PAR NAZIM B.
Les journalistes Khaled Drareni, El Kadi Ihsane et le militant politique Karim Tabbou ont été arrêtés jeudi par des agents en civil.
Hier, en début d’après, Radio M, dirigée par El Kadi Ihsane et où exerce le journaliste Khaled Drareni, a réagi dans un communiqué dans lequel il a été signalé qu’il n’y pas eu de «nouvelles» des deux journalistes «interpellés hier (jeudi, NDLR) en fin d’après-midi par des agents de la DGSI».
«Le journaliste et directeur des deux médias, Radio M et Maghreb Emergent, Ihsane El Kadi, a été interpellé par les services de sécurité à la sortie de son bureau à Alger-centre, ce jeudi 10 juin 2021 en fin d’après-midi.
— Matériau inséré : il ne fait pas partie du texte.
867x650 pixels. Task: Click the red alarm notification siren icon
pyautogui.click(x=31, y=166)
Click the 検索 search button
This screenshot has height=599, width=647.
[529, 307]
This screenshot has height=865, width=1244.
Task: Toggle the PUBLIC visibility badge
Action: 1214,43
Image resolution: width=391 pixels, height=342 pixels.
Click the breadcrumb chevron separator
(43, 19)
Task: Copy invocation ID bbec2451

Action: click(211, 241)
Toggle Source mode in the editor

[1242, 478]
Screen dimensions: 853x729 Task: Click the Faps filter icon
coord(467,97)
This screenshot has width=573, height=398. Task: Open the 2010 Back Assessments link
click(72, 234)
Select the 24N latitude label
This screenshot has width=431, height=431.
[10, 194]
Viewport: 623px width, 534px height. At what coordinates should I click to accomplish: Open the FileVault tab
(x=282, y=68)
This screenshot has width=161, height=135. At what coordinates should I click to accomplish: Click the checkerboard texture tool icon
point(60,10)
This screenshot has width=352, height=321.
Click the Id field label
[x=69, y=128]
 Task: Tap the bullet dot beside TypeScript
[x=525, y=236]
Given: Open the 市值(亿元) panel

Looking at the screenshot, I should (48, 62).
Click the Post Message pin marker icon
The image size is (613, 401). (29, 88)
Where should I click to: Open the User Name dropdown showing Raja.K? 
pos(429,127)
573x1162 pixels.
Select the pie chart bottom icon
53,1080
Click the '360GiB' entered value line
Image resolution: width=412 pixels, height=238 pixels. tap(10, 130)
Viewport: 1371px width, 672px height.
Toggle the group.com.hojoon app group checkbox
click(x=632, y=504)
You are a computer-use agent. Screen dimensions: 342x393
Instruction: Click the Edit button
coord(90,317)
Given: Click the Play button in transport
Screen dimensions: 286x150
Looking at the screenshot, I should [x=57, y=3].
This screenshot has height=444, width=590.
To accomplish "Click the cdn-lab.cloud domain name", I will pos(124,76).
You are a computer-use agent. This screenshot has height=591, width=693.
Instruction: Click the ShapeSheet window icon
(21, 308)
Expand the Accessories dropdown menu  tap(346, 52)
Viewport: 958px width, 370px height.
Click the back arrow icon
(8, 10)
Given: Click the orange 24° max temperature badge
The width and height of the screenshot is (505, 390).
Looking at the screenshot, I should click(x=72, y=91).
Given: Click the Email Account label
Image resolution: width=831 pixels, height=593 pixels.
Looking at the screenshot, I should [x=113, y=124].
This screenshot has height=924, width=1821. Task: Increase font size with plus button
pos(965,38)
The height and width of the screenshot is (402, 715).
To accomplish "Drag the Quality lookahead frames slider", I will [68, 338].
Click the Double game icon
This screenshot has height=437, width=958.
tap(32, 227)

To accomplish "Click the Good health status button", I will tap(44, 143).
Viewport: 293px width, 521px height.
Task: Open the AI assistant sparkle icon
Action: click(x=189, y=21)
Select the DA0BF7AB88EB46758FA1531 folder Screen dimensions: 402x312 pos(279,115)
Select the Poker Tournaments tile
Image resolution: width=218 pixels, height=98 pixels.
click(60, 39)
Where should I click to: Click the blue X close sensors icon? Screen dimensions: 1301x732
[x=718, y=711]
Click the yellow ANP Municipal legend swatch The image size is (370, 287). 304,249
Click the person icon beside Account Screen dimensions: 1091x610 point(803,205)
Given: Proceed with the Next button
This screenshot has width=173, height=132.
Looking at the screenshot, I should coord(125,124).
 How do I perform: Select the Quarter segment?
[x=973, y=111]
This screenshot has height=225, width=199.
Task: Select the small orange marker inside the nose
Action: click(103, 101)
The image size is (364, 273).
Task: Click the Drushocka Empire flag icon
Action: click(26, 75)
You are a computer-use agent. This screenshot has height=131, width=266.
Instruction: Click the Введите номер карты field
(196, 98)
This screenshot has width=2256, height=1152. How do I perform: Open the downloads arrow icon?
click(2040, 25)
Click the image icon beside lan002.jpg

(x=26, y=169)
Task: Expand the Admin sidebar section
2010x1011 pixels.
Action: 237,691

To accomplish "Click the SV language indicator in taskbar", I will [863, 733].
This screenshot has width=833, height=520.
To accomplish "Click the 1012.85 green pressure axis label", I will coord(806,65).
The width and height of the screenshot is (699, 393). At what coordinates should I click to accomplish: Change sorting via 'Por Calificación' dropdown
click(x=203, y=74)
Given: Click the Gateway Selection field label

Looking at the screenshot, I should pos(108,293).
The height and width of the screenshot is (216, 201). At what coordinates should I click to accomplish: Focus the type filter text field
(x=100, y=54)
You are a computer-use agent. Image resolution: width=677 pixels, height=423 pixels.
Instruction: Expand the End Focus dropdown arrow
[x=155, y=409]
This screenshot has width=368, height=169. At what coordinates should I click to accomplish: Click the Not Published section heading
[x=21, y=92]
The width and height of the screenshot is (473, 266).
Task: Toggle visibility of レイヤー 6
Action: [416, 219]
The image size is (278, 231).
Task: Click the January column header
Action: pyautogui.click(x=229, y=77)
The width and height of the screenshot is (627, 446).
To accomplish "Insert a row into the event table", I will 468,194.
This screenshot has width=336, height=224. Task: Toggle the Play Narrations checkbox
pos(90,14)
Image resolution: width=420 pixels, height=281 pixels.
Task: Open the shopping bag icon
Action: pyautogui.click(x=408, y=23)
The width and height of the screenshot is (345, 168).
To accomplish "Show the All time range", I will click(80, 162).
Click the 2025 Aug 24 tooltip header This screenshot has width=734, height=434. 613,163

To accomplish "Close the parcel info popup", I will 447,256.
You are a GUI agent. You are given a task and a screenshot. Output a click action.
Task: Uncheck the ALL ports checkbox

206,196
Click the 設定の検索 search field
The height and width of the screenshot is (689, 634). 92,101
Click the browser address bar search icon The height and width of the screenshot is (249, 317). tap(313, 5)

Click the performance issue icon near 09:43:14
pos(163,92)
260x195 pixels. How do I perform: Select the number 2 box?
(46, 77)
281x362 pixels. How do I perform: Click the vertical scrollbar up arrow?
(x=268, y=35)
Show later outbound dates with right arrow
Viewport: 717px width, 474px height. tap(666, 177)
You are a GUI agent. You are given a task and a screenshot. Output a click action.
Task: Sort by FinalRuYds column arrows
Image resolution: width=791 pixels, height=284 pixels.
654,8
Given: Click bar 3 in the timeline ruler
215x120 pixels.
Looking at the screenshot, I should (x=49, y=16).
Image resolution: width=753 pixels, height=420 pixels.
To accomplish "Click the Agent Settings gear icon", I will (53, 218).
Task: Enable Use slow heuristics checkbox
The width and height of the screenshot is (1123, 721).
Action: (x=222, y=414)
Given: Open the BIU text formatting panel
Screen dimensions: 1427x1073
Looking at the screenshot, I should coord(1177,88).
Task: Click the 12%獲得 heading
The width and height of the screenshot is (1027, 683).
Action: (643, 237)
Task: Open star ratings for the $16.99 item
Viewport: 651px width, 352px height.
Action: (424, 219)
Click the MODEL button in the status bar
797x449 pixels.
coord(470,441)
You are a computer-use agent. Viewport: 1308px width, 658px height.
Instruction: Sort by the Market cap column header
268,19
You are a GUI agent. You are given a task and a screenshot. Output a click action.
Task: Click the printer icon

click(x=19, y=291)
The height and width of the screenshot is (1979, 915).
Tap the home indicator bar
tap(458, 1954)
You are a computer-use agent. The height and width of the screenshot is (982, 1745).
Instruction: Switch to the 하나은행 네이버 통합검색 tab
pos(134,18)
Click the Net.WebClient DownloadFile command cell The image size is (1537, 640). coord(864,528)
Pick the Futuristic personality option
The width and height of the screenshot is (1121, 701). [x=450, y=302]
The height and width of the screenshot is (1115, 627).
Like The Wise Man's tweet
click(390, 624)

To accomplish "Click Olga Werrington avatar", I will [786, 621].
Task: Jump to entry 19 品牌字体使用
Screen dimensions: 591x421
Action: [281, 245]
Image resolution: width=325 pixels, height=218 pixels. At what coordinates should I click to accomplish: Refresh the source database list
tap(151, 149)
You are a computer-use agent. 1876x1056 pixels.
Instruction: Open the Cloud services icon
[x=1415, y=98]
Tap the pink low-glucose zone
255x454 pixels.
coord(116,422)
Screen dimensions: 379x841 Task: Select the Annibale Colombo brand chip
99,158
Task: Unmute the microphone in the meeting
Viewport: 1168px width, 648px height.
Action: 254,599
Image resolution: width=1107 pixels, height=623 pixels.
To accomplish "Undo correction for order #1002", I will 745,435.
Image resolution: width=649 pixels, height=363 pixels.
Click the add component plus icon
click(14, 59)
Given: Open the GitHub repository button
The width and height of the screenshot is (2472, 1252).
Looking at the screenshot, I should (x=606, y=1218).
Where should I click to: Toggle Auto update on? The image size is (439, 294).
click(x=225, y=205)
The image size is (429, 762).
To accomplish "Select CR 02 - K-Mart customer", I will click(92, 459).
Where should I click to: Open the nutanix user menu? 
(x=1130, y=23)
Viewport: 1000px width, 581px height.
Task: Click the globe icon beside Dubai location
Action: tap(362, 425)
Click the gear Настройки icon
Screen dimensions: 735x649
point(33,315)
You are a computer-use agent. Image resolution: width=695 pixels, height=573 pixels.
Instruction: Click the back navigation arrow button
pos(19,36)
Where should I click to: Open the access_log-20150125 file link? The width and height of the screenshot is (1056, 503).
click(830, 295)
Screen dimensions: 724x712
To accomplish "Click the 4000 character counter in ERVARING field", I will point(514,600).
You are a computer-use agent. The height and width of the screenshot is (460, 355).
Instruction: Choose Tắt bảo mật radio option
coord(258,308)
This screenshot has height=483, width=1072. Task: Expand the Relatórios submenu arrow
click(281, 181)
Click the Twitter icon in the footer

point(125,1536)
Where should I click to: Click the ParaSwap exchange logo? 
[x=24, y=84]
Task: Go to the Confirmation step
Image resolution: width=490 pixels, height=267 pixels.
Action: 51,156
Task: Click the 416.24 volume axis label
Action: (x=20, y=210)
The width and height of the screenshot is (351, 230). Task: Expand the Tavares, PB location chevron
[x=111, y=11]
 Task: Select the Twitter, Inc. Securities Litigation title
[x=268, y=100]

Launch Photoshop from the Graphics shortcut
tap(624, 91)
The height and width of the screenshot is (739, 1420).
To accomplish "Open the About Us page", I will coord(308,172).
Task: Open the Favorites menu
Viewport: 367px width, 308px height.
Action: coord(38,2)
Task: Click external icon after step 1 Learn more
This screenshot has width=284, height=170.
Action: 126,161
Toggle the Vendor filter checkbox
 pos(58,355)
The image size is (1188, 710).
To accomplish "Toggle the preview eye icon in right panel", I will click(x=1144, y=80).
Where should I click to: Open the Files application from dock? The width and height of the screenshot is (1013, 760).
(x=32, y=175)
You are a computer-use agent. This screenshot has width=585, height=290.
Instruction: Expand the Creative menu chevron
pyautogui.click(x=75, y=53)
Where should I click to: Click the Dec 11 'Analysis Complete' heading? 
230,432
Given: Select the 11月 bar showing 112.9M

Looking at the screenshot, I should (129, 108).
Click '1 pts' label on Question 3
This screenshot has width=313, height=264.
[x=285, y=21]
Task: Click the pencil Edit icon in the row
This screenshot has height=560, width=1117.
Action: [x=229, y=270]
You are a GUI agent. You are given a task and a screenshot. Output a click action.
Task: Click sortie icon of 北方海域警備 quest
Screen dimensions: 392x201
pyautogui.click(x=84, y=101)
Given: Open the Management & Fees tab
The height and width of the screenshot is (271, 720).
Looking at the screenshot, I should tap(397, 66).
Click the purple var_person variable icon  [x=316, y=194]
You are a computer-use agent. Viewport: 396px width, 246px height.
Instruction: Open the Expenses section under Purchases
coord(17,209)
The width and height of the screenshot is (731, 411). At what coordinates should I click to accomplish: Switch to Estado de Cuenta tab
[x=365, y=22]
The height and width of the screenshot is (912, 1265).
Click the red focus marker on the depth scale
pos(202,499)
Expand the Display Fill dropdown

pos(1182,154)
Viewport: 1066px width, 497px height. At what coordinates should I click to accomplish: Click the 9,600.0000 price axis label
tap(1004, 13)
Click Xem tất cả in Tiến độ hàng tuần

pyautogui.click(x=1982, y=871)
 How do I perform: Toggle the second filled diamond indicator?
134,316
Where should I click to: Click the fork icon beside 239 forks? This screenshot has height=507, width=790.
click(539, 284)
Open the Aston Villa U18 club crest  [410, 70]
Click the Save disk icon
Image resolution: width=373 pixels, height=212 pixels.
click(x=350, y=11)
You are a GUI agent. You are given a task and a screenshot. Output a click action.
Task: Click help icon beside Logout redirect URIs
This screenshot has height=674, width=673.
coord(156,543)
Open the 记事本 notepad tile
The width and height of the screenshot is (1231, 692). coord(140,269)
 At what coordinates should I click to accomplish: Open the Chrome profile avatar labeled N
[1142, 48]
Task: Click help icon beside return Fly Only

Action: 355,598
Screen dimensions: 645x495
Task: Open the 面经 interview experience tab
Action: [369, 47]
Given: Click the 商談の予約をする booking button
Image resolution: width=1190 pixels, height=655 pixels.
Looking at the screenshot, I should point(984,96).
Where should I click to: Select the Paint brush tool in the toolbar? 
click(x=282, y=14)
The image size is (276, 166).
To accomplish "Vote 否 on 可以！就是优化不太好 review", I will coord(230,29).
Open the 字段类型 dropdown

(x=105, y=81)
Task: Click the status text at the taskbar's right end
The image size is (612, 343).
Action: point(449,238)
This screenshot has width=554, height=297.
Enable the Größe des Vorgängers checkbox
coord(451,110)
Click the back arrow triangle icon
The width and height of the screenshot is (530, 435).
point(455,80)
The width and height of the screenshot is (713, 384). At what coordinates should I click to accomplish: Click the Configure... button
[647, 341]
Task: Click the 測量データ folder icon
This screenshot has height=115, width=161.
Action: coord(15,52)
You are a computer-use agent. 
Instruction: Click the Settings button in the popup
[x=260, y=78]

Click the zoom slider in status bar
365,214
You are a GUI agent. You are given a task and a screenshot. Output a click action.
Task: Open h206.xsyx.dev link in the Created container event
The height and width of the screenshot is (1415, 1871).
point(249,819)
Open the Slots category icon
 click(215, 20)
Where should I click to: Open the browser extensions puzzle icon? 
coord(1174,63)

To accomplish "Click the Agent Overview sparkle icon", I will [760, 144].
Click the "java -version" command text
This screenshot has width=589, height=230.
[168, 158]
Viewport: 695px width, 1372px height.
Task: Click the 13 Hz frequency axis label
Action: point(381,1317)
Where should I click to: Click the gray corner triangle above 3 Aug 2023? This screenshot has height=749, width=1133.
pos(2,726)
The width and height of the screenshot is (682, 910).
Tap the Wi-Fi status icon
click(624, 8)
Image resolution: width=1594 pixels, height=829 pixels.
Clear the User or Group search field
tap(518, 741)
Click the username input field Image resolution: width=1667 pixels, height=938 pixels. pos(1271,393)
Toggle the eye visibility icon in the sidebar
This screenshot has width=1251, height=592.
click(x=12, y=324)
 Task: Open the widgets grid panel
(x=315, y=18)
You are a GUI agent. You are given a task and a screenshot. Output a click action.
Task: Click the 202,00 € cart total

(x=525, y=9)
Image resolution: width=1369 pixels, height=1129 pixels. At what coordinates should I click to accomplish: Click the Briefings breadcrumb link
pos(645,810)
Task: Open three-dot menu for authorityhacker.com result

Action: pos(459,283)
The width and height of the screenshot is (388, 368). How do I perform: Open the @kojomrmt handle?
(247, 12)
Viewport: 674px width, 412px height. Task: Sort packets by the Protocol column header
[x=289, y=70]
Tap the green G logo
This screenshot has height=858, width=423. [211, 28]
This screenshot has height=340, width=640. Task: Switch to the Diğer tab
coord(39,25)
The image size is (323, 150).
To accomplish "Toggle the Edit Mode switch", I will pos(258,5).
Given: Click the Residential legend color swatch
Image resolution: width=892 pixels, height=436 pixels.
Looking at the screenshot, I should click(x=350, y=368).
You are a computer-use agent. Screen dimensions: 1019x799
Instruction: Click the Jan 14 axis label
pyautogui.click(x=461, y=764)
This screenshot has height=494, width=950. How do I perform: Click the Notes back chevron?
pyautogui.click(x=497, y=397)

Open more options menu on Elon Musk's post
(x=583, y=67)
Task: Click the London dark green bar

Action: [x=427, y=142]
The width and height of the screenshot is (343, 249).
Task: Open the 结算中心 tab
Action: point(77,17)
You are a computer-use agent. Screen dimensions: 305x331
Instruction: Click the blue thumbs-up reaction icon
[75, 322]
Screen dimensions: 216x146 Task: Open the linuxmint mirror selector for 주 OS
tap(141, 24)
Khaled Drareni quant à lui est resté injoignable dès 19H30 jusqu’à ce qu’il contacte sa famille vers 22H30 pour dire qu’il est à la caserne Antar», a indiqué Radio M et Maghreb Emergent.
La même source ajoute que «les deux journalistes sont connus pour leur couverture du Hirak et pour leur grand engagement dans la mobilisation pour la libération des détenus d’opinion dont celle des journalistes. Ils ont été eux-mêmes confrontés à la justice du fait de leurs activités journalistiques».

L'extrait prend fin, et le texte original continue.